Fortunately, I have your back. I’ll share how folks in my field typically evaluate plugins and avoid server resource hogs and style disasters.
Consider the Source
You see an article entitled "Plugin Must Haves For a Successful Blog" (I made that up, but I’m sure it’s been done) by a prominent leader in social media or marketing. Sounds like a winner, right?
Well, social media gurus and marketers are not typically in the web design/developer field. They see the shinier aspects of a plugin, read that many of their colleagues recommend it, and from a marketing perspective, it looks effective.
However, with the huge push for faster downloadable sites (ahem, Google!), some of the popular plugins are slowing your website. Not to mention that some are stylistic mismatches and look about as in sync as stripes with plaid.
Checklist for Evaluation
To determine if the latest popular plugin is right for your website, use this list of criteria:
- What is his/her expertise? Check out the author bio recommending the plugin. If it’s a non-technical expert, he/she may not have checked with technical colleagues. Same for technical people, have they checked UX and marketing experts?
- Compatible with the latest WordPress version? The issue I see most often is out-of-date plugins being recommended (even on leading publications) — those with known technical problems. Also, old plugins are a security risk and may cause conflicts with other plugins.
- Check WordPress.org for reviews.

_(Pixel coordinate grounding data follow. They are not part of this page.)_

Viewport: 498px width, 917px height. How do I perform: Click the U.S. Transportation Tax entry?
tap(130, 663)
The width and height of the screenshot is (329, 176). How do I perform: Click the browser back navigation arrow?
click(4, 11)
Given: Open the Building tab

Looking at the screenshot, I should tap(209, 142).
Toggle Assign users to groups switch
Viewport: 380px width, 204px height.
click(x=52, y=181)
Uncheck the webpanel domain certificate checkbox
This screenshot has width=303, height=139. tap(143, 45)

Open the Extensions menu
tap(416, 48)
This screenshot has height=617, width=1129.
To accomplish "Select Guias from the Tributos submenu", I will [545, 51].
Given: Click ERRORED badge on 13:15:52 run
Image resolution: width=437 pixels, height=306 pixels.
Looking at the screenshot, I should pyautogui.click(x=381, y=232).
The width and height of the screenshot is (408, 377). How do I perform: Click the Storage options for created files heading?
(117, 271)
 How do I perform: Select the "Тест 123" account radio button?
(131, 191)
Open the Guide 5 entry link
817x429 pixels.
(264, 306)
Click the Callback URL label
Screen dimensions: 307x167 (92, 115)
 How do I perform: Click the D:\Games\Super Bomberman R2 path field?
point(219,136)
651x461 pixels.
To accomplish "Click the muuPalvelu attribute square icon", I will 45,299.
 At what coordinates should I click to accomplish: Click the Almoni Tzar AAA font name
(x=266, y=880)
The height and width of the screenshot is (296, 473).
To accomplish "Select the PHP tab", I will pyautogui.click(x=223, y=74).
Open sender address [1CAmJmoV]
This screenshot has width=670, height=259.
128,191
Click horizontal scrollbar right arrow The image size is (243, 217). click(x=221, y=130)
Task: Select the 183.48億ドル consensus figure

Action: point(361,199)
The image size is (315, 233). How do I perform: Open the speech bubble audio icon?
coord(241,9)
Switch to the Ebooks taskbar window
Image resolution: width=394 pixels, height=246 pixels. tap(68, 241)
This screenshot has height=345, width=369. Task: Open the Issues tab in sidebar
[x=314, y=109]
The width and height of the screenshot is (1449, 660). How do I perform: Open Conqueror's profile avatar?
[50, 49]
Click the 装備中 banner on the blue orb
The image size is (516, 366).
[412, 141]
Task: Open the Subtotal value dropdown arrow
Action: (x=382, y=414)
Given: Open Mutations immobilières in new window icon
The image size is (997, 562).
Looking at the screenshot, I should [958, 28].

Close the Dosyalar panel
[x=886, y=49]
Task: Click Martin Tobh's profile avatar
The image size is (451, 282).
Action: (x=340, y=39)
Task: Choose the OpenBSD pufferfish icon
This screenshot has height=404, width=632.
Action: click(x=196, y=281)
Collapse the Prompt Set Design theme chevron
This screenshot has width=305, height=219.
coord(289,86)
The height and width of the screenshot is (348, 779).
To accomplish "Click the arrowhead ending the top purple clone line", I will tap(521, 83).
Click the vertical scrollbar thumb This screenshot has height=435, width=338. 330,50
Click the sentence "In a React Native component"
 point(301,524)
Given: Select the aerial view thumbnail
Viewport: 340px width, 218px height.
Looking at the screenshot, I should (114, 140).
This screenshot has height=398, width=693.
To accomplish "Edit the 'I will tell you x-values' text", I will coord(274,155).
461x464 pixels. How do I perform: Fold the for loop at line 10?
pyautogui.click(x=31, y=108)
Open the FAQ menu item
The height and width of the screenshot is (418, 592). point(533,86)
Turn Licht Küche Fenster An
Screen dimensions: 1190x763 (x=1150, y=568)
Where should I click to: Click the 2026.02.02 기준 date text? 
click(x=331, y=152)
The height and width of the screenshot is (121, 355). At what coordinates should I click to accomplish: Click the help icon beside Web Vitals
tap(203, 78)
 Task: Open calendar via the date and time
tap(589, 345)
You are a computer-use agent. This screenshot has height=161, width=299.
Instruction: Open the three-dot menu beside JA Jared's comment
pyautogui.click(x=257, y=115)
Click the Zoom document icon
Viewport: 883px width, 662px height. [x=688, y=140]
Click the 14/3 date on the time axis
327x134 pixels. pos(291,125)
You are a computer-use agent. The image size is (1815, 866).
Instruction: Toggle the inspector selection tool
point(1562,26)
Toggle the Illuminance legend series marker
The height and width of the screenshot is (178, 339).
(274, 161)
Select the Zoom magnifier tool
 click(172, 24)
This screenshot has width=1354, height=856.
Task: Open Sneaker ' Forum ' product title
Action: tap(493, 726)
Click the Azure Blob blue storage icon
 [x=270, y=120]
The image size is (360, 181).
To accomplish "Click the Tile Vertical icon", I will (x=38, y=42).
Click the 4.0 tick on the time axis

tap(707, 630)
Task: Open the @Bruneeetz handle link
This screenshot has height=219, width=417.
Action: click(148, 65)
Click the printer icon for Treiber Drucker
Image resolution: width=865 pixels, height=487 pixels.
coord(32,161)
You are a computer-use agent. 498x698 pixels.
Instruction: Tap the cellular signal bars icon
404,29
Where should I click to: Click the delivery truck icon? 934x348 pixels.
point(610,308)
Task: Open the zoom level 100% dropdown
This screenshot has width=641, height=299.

For those listed on the repository, looking at the reviews is an excellent barometer. For premium plugins, search for issues.
- Google for performance issues. Surprisingly, some of the plugins I saw yesterday are banned by several webhosts – they are huge resource eaters. Hello, slow website!
- See if other fields of expertise like it too! Digg Digg may be the defacto sharing plugin of the marketing field, but what are the web developers recommending? If both fields like it it’s a safe bet, but be sure to do your homework. Technical information is like bread; it goes stale fast.
- Does it make web designers wince? Once in a while, a popular plugin has the design community scratching its head. Style-challenged or out-of-date looking plugins are not going to fly with that industry.
Check your existing plugins with the above list and install p3 to check performance. It might be time for a bit of housecleaning.
Is there a popular plugin you have your eye on?